Field Corn Nematode Management 1

Jimmy R. Rich and Robert A. Kinloch 2

Nematodes That Attack Field Corn

Several nematode species are known to damage field corn in Florida. The most important is the sting nematode (Belonolaimus longicaudatus) whose distribution is limited to very sandy soils such as those typical of peninsular Florida. Stubby root (Paratrichodorus spp.), lesion (Pratylenchus spp.), lance (Hoplolaimus spp.), and root-knot (Meloidogyne spp.) nematodes may also affect field corn growth.
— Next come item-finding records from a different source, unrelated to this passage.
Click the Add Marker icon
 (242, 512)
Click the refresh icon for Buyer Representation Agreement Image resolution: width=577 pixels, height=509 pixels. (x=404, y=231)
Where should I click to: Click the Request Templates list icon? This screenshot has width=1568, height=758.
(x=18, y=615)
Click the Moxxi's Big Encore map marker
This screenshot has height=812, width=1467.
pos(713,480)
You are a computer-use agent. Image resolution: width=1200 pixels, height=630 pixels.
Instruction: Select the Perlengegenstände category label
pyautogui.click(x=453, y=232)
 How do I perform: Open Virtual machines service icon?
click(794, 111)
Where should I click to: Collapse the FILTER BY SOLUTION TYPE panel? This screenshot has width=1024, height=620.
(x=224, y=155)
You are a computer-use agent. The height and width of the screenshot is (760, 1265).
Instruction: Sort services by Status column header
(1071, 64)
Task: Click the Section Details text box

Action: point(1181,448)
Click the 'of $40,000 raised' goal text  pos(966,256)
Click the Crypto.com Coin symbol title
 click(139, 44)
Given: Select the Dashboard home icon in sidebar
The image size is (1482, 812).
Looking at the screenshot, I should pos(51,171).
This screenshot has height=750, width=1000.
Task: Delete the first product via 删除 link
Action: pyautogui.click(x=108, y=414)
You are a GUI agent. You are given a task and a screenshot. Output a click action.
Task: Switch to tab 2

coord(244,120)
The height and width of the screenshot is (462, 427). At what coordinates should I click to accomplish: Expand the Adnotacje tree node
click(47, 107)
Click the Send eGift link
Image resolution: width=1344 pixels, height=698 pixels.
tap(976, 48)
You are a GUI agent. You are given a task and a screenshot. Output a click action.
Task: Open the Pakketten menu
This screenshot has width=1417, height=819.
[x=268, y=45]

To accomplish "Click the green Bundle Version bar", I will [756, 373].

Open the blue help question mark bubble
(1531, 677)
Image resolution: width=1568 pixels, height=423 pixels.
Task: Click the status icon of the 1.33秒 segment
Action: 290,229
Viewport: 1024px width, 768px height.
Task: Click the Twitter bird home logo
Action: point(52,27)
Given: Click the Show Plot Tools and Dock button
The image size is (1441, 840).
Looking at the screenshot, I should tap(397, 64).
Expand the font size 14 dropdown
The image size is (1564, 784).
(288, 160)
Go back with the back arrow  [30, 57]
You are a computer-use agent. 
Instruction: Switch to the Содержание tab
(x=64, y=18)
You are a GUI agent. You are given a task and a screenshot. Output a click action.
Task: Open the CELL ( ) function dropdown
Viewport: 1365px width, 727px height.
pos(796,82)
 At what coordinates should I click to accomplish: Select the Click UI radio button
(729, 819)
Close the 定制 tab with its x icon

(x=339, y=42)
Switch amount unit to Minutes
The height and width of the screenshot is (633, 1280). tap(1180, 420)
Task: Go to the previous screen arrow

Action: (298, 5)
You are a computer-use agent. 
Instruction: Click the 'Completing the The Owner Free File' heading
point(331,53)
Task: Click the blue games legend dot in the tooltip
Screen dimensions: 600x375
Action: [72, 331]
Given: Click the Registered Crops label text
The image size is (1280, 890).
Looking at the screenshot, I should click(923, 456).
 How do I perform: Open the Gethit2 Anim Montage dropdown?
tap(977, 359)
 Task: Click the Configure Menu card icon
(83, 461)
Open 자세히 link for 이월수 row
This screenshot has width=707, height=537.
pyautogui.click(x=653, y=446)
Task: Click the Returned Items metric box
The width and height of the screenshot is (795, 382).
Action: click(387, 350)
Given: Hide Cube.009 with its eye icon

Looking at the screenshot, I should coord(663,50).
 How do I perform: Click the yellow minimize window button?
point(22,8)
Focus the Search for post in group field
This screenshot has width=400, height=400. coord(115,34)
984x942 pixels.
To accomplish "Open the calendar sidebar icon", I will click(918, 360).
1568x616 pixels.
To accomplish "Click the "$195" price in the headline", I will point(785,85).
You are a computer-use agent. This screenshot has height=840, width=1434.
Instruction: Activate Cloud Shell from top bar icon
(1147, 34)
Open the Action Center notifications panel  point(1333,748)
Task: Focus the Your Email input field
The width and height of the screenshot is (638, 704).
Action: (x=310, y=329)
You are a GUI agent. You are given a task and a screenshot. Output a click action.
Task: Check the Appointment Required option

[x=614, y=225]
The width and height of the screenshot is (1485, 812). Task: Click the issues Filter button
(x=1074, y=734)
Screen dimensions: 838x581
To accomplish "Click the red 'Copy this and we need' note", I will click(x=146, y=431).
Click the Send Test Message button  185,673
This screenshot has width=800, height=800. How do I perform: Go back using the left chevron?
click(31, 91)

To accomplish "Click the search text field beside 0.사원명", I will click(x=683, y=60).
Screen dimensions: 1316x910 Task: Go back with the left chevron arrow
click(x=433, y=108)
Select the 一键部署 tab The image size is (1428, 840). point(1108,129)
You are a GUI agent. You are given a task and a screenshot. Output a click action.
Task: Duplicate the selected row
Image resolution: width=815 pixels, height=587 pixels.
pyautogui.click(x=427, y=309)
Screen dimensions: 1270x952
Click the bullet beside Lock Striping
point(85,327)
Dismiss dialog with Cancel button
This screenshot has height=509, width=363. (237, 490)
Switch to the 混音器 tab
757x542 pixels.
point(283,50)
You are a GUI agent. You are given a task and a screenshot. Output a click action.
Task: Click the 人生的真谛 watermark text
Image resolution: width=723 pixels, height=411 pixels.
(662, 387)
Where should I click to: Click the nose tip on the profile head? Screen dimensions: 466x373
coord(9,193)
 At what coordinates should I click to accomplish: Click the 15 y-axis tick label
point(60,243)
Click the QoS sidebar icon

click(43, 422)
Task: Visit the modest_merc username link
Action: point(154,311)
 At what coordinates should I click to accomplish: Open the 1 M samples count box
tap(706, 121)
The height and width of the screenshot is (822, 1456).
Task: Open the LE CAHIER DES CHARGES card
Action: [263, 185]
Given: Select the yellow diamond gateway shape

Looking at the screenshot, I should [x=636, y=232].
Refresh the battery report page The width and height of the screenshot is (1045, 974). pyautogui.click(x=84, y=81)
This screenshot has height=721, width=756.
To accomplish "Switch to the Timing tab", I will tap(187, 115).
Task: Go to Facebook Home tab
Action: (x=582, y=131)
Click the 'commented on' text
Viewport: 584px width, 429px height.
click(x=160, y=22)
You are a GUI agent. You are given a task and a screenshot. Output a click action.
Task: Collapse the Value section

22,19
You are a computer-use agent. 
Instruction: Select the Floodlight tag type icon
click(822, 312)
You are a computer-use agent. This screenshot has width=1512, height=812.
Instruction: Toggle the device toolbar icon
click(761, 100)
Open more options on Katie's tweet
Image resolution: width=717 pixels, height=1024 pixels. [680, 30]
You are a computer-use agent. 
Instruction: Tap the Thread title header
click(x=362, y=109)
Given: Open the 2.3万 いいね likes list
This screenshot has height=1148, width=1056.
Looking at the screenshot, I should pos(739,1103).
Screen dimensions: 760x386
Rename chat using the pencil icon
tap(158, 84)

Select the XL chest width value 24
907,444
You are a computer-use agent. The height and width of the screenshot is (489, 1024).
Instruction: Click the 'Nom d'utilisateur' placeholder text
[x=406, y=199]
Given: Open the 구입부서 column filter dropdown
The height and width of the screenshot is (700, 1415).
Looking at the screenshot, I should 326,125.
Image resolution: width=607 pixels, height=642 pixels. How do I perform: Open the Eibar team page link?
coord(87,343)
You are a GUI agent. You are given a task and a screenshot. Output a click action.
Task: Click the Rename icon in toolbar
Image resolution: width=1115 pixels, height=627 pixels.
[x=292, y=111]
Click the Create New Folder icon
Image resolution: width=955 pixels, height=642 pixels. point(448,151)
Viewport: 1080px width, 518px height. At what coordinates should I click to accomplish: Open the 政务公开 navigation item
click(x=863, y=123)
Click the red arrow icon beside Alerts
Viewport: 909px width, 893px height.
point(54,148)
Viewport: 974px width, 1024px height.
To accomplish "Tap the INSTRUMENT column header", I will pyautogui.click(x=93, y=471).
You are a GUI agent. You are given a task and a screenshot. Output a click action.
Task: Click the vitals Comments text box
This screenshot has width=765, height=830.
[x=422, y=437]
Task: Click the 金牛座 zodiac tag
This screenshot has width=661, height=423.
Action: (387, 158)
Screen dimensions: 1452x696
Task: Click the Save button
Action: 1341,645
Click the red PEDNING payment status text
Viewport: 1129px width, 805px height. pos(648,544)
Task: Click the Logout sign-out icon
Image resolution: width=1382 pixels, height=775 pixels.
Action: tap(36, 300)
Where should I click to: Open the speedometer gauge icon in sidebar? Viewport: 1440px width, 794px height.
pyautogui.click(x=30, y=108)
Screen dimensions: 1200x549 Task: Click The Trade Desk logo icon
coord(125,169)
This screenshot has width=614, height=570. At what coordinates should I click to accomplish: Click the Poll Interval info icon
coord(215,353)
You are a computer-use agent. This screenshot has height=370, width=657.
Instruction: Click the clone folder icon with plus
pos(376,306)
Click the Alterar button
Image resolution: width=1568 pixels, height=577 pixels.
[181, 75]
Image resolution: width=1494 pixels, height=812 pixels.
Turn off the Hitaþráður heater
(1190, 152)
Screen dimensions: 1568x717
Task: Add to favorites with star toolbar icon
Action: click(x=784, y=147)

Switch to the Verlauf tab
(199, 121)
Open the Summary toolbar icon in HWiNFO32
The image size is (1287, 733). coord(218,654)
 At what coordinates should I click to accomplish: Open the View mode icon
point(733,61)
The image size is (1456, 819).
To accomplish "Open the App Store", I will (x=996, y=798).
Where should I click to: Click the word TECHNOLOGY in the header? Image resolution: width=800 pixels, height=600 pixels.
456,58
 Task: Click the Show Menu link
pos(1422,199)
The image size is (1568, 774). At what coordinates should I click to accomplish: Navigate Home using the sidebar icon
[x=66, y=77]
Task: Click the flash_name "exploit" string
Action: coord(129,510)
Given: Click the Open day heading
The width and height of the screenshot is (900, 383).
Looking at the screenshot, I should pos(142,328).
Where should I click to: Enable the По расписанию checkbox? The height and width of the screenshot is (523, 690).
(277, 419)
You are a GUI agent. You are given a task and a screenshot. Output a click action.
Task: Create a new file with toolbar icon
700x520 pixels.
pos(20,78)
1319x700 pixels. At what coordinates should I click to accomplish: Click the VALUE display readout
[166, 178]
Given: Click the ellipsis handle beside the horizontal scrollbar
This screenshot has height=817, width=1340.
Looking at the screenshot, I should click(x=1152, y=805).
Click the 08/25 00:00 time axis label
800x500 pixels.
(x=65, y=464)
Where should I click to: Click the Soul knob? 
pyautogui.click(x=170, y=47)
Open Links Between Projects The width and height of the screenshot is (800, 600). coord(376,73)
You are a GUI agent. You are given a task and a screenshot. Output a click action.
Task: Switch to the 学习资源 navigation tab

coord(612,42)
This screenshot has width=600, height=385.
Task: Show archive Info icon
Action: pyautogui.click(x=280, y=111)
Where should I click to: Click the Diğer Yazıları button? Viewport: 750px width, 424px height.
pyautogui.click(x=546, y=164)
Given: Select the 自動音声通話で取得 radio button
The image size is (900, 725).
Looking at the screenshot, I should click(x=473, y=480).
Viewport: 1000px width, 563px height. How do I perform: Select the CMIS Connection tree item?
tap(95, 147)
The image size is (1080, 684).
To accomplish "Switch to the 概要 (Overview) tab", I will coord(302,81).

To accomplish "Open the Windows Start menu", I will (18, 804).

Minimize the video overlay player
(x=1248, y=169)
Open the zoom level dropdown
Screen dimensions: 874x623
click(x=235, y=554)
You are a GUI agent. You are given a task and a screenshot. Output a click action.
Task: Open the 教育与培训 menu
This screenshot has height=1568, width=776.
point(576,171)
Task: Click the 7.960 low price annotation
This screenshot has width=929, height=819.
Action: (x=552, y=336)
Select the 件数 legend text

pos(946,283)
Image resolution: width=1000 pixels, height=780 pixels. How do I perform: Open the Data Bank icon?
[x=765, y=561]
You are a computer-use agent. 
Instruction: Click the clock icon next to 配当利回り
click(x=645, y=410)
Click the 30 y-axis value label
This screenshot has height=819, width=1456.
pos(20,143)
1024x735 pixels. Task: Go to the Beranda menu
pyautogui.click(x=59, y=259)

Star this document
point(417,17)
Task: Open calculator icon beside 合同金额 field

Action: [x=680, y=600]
Yield reductions by most kinds of nematodes parasitizing field corn are usually severest in the sandiest soils and in times of drought. Generally, well-irrigated field corn helps to overcomes nematode predation.

Diagnosis

The presence or potential for nematode problems in cotton could be suggested by one or more of the following: 1) Cropping history of the field, e.g. two or more years production of corn, grass crops or equally nematode-susceptible crops; 2) Above-ground symptoms including off-color and/or stunted corn in spots or large areas of a field; 3) Below-ground symptoms such as small knots on roots or stunted and swollen root tips.

Foliar Symptoms

Above-ground symptoms of nematode injury include stunting, thin stands, premature wilting under moderate heat or drought stress, and nutrient deficiency symptoms. Since nematode numbers can vary greatly within very short distances in the field, areas of stunted growth, yield reduction, and other above-ground symptoms of nematode damage vary greatly in shape, size, and distribution. Symptoms and yield loss are worse in soils that are sandy, dry, and infertile.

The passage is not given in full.